> SHORT PROBLEM: Write out the listing below word for word, starting with the line that contains "The width and" and going on through its last line, and leave the pictures out.

> RECORDS SHOWN:

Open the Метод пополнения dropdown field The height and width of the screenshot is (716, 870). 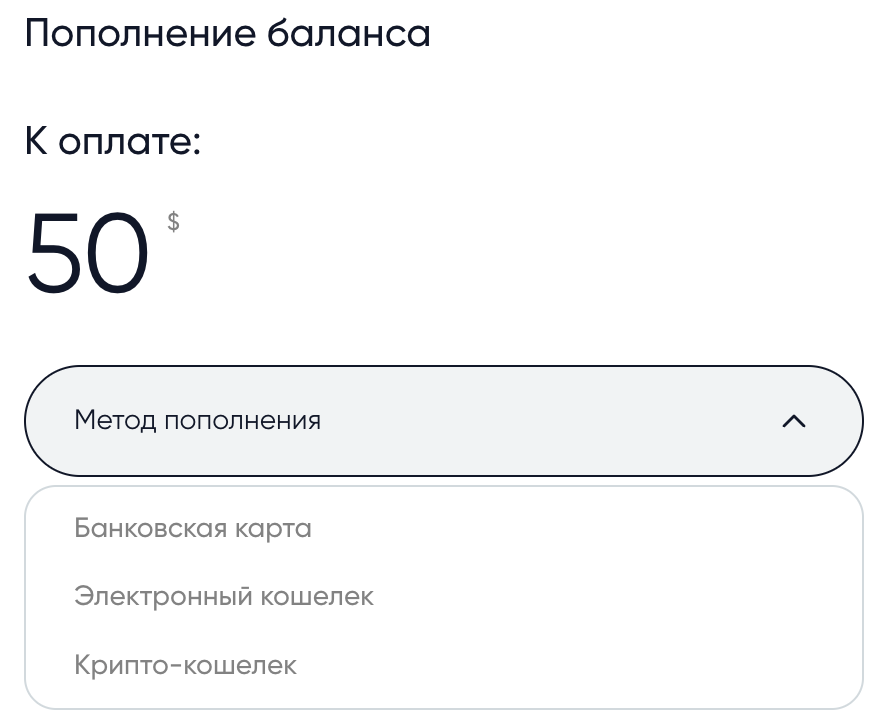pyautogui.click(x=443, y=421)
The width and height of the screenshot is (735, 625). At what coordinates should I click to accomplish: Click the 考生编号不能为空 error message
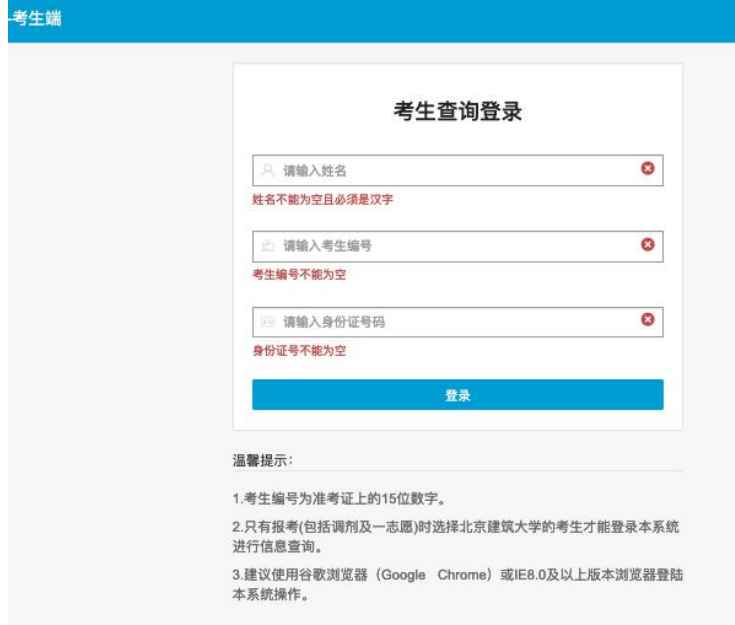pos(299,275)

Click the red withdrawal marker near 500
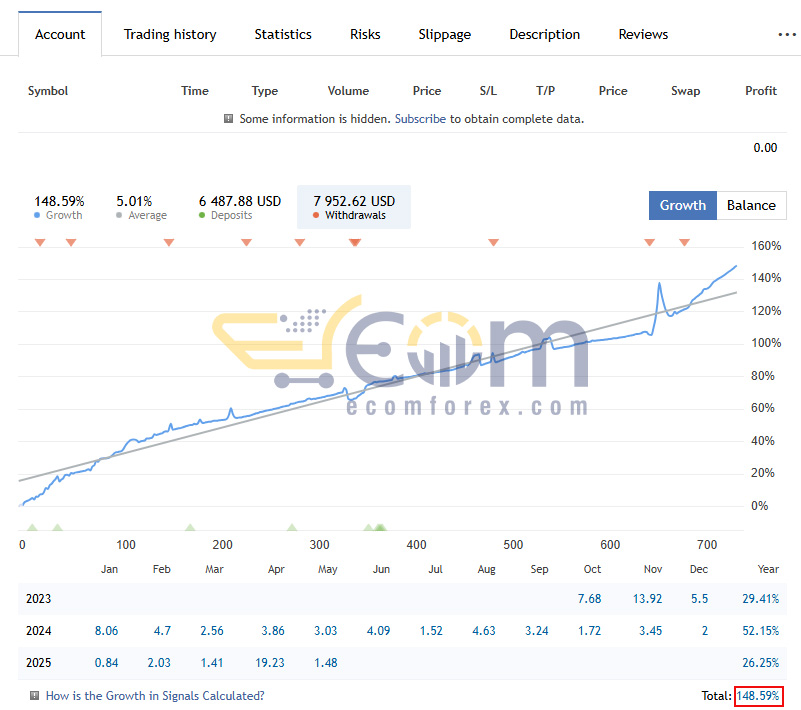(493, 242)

> THE ANSWER:
The width and height of the screenshot is (735, 625). At what coordinates should I click to accomplish: Click the 考生编号不能为空 error message
pos(299,275)

Click the red withdrawal marker near 500
(493, 242)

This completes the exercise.